Title: The Selfish Egg
Source: The Birdman
URL Source: [None]
Published: Jun 5, 2007
Author: John "Birdman" Bryant
Post Date: 2007-06-14 17:34:19 by Tauzero
Keywords: None
Views: 23

The Selfish Egg

In writing his popular book The Selfish Gene, Richard Dawkins made several important mistakes which, in view of the attention which his book has drawn, deserve to be corrected. To begin, Dawkins' book is based on one Big Idea which, in only slightly different form, has been around for years, and yet Dawkins did not credit its author -- a sin which may possibly be mitigated by the fact -- if it is a fact -- that he did not recognize he was using someone else's work. The Big Idea in question is the one usually expressed as 'The chicken is just the egg's way of making another egg,' an idea which in Dawkins' variant is, 'An animal is just the genes' way of making other genes.' This is an amusing idea, not merely because it is so different from the way we usually think, but because it catches us off-guard by attributing purpose to something we normally think of as purposeless.

But purpose is not an idea of scientific provenance, or at least not according to the most exacting school of science, mechanism. For the mechanist -- more often called behaviorist -- the only allowable data are inputs and outputs, which means that speculation about things such as 'consciousness', 'purpose', 'love', 'fear' and other mental faculties which we are accustomed to speaking of in daily life are not admissible to the behaviorists' domain. Thus the behaviorists do not speak of a man's being in love with his wife -- they only speak of such behaviors as his kissing her, or staying with her, or having sex with her, or bringing her gifts. Indeed, it is amusing to recall one of the most famous examples of behaviorist perspective, described in the paper "On Being Sane in Insane Places", in which two scientists recalled their experiences as inmates in a mental institution, to which they had been admitted anonymously, for the purpose of seeing it 'from the ground up'. In this paper one of the authors describes how a certain nurse noticed his note-taking, which he was doing for the purpose of eventually writing up his experiences, and who described the author in one of her reports as a man much given to 'writing behavior'.

However, our purpose here is not to make fun of the behaviorists, who have a good point even if it is lost on most people -- a point which, I might add, handily eliminates such obvious nonsense as speaking of a falling apple as 'wanting' to drop to the earth.
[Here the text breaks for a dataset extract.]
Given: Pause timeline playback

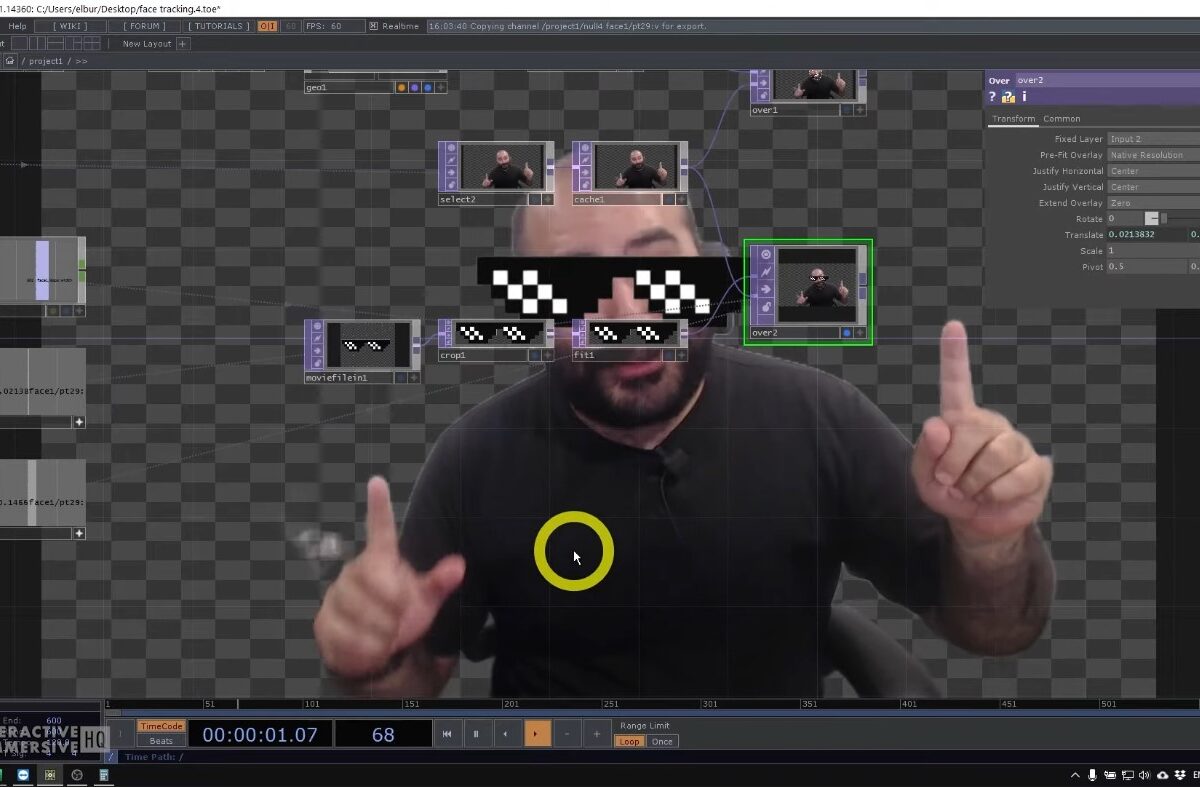Looking at the screenshot, I should [476, 734].
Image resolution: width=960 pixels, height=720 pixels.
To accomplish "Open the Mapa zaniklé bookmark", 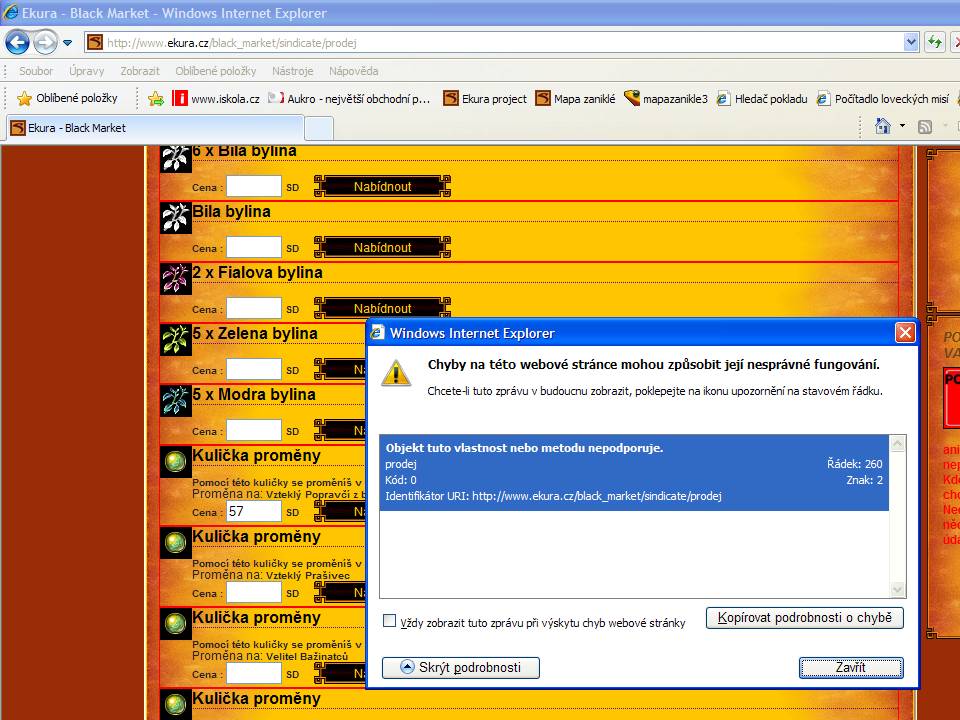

The point is that Dawkins, the compleat mechanist, has violated a major principle of his faith by imputing purpose to the genes. Now I could be wrong about Dawkins' purpose (!) in the sense that he may have intended his talk of the 'purpose' of genes as merely a way of speaking in the common idiom; but if he had done so, then it seems he would have effectively pulled the rug out from under his own book, since its very title reeks of purpose.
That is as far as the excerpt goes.